China must do more to discourage its people from smoking
After Xi Jinping's crackdown on official extravagance, many mainland officials must have felt that smoking remained one of their few pleasures. It is also a habit shared by more than 300 million compatriots. This helps support more than 20 million growers on the land, 500,000 employed in factories and 10 million involved in retailing, but it also kills an estimated 1.2 million a year through related causes. The Communist Party's Central Committee and State Council are therefore to be commended for asking officials to "take the lead" in toeing the line on a smoking ban in public places. Flouting of the ban by officials has made a mockery of China's ratification in 2005 of the WHO framework convention on tobacco control, which includes a ban on smoking in indoor workplaces and public areas. How can smokers be expected to take it seriously?
The tallying of the social and fiscal benefits claimed by the state tobacco monopoly against attempts to quantify the terrible health and economic costs is bizarre.

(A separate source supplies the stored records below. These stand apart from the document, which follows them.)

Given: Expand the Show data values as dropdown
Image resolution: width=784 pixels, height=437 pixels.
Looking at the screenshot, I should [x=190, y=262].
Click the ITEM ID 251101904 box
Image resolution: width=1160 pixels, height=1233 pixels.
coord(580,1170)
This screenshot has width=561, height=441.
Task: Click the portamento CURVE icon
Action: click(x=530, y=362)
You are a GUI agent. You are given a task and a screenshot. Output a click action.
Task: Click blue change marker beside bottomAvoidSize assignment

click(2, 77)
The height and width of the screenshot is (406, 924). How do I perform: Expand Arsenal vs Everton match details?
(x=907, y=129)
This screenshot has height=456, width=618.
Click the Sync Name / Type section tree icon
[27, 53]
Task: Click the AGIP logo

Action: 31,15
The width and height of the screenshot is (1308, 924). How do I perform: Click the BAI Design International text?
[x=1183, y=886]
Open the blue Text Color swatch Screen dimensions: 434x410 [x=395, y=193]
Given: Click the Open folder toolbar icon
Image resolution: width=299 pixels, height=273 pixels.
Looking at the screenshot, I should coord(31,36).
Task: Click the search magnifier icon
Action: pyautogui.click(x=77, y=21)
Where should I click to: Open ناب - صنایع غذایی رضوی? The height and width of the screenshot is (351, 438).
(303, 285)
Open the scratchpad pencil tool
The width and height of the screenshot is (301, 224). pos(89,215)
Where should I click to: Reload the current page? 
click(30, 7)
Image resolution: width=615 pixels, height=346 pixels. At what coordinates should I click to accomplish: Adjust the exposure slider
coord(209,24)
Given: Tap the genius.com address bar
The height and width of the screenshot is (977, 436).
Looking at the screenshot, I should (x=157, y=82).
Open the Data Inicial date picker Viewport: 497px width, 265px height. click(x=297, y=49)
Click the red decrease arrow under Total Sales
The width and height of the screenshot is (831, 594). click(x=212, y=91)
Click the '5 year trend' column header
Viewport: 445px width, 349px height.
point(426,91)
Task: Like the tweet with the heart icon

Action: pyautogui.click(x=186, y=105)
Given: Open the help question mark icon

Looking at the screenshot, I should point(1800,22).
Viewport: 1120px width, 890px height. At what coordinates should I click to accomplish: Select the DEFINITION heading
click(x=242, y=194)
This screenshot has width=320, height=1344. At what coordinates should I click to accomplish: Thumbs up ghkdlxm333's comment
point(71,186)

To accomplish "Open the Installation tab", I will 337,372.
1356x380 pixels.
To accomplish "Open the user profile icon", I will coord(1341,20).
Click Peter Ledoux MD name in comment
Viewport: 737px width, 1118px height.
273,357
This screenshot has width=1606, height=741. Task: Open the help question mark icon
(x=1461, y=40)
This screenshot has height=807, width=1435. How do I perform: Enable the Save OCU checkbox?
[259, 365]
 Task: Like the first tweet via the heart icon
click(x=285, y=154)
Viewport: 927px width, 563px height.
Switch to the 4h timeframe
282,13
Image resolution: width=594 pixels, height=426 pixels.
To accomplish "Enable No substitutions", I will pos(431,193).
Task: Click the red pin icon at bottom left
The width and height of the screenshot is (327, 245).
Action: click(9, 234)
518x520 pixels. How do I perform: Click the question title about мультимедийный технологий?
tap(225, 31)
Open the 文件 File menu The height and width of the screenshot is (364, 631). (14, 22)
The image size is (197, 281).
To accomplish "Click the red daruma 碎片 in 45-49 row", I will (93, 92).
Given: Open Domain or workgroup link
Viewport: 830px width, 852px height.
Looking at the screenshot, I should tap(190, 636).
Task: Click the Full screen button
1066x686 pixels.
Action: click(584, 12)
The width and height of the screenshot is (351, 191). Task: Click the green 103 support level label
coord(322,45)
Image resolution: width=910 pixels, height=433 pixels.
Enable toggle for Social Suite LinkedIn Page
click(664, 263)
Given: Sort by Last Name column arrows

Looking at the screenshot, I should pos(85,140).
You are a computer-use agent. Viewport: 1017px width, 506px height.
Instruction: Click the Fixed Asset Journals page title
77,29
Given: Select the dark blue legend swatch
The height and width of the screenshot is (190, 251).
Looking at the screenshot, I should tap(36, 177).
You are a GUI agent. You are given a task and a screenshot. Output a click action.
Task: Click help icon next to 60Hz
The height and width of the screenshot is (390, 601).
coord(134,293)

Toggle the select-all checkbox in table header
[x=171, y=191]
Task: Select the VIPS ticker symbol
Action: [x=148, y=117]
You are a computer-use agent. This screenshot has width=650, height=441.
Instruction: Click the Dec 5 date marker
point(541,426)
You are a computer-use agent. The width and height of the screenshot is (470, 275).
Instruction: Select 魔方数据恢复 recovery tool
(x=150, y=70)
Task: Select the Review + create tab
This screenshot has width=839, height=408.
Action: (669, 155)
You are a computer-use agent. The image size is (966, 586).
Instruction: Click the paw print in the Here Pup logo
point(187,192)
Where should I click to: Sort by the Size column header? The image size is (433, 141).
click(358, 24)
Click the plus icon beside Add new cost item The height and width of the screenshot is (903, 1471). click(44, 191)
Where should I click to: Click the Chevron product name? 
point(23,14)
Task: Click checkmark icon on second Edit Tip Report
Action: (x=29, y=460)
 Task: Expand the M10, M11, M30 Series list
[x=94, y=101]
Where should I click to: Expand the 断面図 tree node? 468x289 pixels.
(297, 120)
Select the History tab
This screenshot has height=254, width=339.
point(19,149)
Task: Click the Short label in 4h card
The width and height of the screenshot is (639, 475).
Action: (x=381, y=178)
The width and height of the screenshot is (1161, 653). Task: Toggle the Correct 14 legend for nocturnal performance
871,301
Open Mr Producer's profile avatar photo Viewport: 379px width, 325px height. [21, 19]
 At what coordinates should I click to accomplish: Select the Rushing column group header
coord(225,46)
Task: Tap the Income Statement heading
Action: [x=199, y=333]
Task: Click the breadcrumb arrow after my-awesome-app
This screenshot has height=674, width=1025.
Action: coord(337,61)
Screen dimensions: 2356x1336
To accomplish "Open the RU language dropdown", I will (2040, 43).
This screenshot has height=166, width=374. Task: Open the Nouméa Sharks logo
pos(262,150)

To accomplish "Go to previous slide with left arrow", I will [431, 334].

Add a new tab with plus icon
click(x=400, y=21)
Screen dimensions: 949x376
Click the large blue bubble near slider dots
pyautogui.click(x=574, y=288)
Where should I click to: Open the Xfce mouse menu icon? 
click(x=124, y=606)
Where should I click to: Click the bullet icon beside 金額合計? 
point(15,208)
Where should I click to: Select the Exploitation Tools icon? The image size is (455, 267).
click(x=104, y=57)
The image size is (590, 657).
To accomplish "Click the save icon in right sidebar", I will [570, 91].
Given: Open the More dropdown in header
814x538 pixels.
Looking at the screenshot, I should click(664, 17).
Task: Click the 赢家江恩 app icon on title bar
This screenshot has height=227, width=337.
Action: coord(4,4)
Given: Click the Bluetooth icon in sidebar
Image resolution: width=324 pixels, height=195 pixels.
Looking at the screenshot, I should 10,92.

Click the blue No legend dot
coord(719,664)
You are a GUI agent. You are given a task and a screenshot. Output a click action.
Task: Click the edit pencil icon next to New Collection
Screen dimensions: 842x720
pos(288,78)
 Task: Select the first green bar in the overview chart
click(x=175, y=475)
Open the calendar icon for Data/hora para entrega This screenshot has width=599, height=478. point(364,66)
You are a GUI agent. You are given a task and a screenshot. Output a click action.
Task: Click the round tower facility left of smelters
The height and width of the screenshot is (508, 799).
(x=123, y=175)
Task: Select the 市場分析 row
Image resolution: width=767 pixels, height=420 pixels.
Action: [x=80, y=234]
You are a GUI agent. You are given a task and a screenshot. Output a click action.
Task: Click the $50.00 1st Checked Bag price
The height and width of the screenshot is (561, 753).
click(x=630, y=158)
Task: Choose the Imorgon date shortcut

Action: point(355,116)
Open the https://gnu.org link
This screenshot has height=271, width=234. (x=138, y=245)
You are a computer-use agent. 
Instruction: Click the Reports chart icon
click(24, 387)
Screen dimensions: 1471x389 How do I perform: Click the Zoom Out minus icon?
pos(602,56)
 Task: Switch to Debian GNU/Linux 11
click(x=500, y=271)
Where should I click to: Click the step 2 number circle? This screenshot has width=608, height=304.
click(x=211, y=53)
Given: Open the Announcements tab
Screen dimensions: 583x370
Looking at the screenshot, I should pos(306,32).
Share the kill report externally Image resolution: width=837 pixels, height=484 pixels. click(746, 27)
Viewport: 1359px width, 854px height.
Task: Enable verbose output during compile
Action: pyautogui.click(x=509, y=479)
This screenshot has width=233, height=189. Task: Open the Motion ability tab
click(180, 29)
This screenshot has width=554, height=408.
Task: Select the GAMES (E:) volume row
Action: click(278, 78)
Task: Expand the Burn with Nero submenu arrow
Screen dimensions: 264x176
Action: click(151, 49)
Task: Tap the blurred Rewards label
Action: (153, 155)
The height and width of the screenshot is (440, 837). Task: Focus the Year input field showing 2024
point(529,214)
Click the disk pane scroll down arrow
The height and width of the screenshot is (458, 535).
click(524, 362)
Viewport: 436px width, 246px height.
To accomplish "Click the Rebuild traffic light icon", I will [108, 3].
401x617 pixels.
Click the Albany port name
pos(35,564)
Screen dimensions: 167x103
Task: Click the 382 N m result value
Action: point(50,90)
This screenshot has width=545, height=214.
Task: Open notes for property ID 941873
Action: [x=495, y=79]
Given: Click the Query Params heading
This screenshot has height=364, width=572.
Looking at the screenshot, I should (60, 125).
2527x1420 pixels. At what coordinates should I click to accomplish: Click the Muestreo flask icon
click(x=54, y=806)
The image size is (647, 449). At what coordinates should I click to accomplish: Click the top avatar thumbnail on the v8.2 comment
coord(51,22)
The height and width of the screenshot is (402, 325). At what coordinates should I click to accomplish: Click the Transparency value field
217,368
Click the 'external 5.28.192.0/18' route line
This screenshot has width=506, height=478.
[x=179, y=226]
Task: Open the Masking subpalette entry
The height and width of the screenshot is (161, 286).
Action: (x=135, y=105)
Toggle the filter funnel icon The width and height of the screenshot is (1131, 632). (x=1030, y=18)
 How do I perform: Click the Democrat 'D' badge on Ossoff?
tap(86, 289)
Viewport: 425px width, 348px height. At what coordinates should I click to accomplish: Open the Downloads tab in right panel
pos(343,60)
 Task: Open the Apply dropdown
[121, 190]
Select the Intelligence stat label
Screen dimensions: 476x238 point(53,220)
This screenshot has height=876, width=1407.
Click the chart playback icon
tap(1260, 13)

In a rare regulatory filing last year, China National Tobacco Corp revealed it made more than 300 million yuan (HK$381 million) a day in net profit in 2010. The industry paid an estimated 753 billion yuan in industrial-commercial taxes in 2011. No matter how profitable it may be, governments have no business being in the tobacco business except to run it down and get out of it, regardless of arguments that if the government doesn't control it, someone else will. That is a matter for law enforcement.
The authorities have banned officials from smoking in schools, hospitals, sports venues, public transport vehicles or any other venues where it is banned. That is a start. Given the social tentacles of tobacco addiction, such as dependence on it for livelihoods, the government cannot close the industry down overnight. But it can learn from other places that have cut smoking rates drastically, including Hong Kong, by raising tobacco taxes progressively to make the habit ever more expensive, especially for young people before they earn enough to afford to become heavy smokers.